» Énoncé
D'après le texte sur les Red Flames, sur quel score les Belges ont-elles battu la Suisse un soir de décembre pendant les qualifications ?

Côté francophone, un nouveau palier semble être franchi dans la foulée d’un Mondial 2019 à la popularité hors normes, et ce même en l’absence des Red Flames. Angleterre, France, Pays-Bas, plusieurs pays enregistrent des records d’audience et plus d’un milliard de personnes matent les exploits de Megan Rapinoe, Vivianne Miedema et Cie. Du jamais vu dans l’histoire de l’épreuve! » Ça a été un déclencheur pour nous, car on a tous vu que si on mettait les moyens comme TF1 l’avait fait, le public suivait derrière », confirme Emiliano Bonfigli, qui commente les rencontres amicales et qualificatives des Red Flames depuis août 2019 sur Club RTL. « On voulait établir le même dispositif que ce qu’on fait en Coupe de Belgique, avec deux consultants (dont Aline Zeler) pour bien vendre le « produit », même si je n’aime pas ce mot. » Avec au final des audiences qui tiennent la route: une moyenne flirtant avec les 100.000 téléspectateurs. « Des chiffres supérieurs à un match de l’Antwerp en Europa League. Et ça peut encore évoluer en fonction des résultats », continue le journaliste de la chaîne privée.
Montée en puissance
Et côté résultats aussi, l’évolution est manifeste sur la dernière décade. S’il loupe l’EURO 2013 et la Coupe du monde 2015, le groupe noir-jaune-rouge ne rate plus le coche pour l’EURO 2017. Affublées de maillots trop grands pour elles (et pour cause, ils sont conçus pour des morphologies d’hommes! ), les Belges grattent un succès historique contre la Norvège d’ Ada Hegerberg, mais plient avec les honneurs contre le Danemark et les Pays-Bas, futurs finalistes du tournoi. Il est peut-être temps de rentrer au pays, mais pas sans 5.000 supporters belges conquis. Preuve que quelque chose est en train de bouger, l’équipe se réunit un peu en cata pour négocier les primes qui leur sont dues suite à leur participation au grand bal européen.
Las, le Mondial 2019 se disputera sans les Flames, la faute à une douloureuse sortie de piste face aux Suissesses en barrages qualificatifs. Qu’à cela ne tienne, dès la fin de l’été 2019, Tessa Wullaert et les autres prennent la route de l’Angleterre avec cette fois la ferme intention de ne pas rater l’Eurostar en marche. Elles parviennent à se qualifier dans un groupe où seule la Suisse, encore elle, fait office d’adversaire à la mesure de Belges qui enquillent les buts et les succès contre des sans-grades, avant d’exploser la Nati un soir de décembre (4-0). Une prestation trois étoiles qui laisse augurer du meilleur. Jusqu’à ce mois de février, et la double confrontation amicale contre les Pays-Bas et l’Allemagne, deux des meilleures nations mondiales. Deux squads qui ne pardonnent pas le moindre relâchement, et balayent les Red Flames. « Un retour les pieds sur terre », lâchera Janice Cayman après la déroute face aux Oranje Leeuwinnen.

» Données sources
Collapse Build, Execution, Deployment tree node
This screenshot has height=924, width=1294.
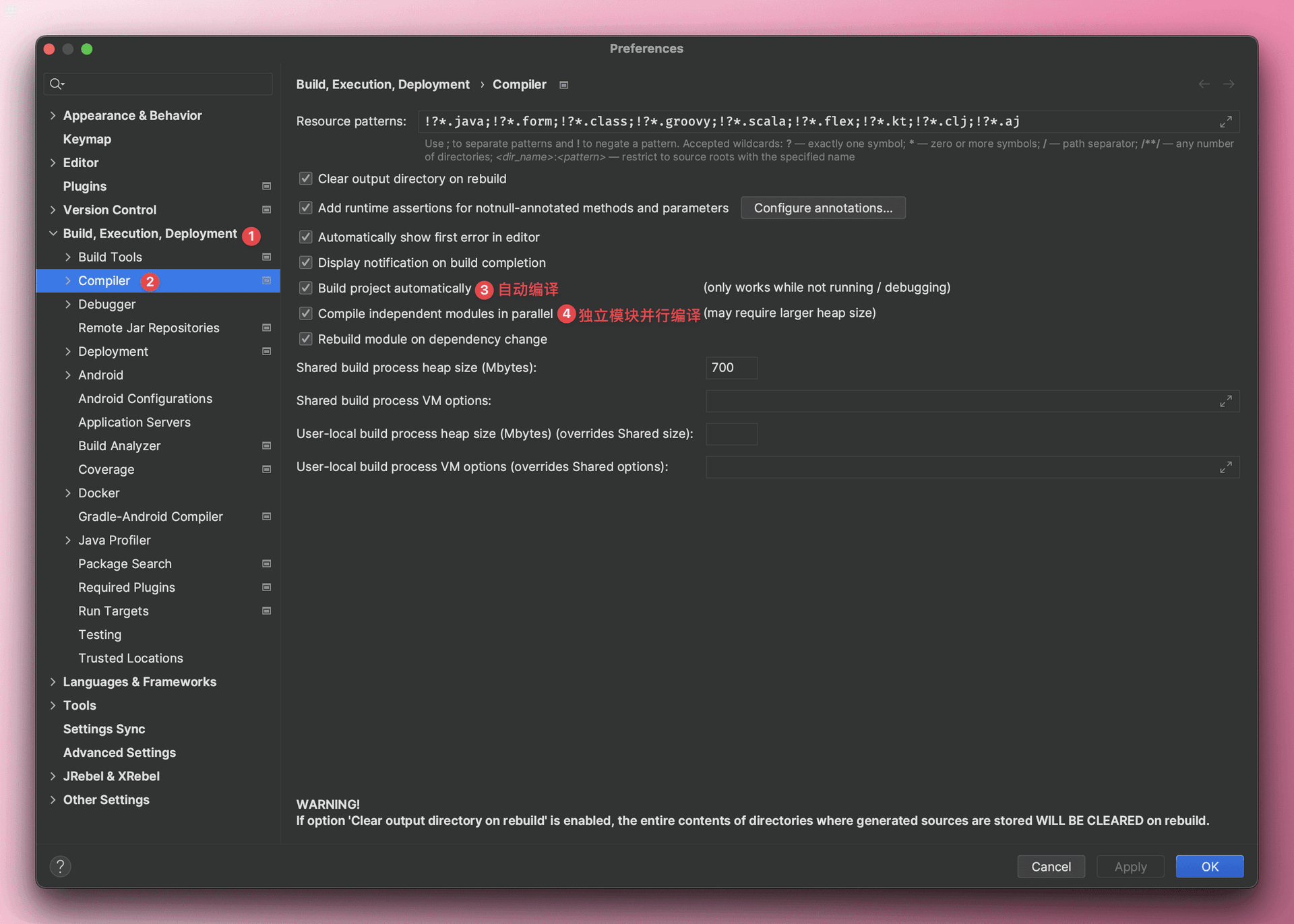coord(53,233)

» Réponse
Elles l'ont battue 4-0.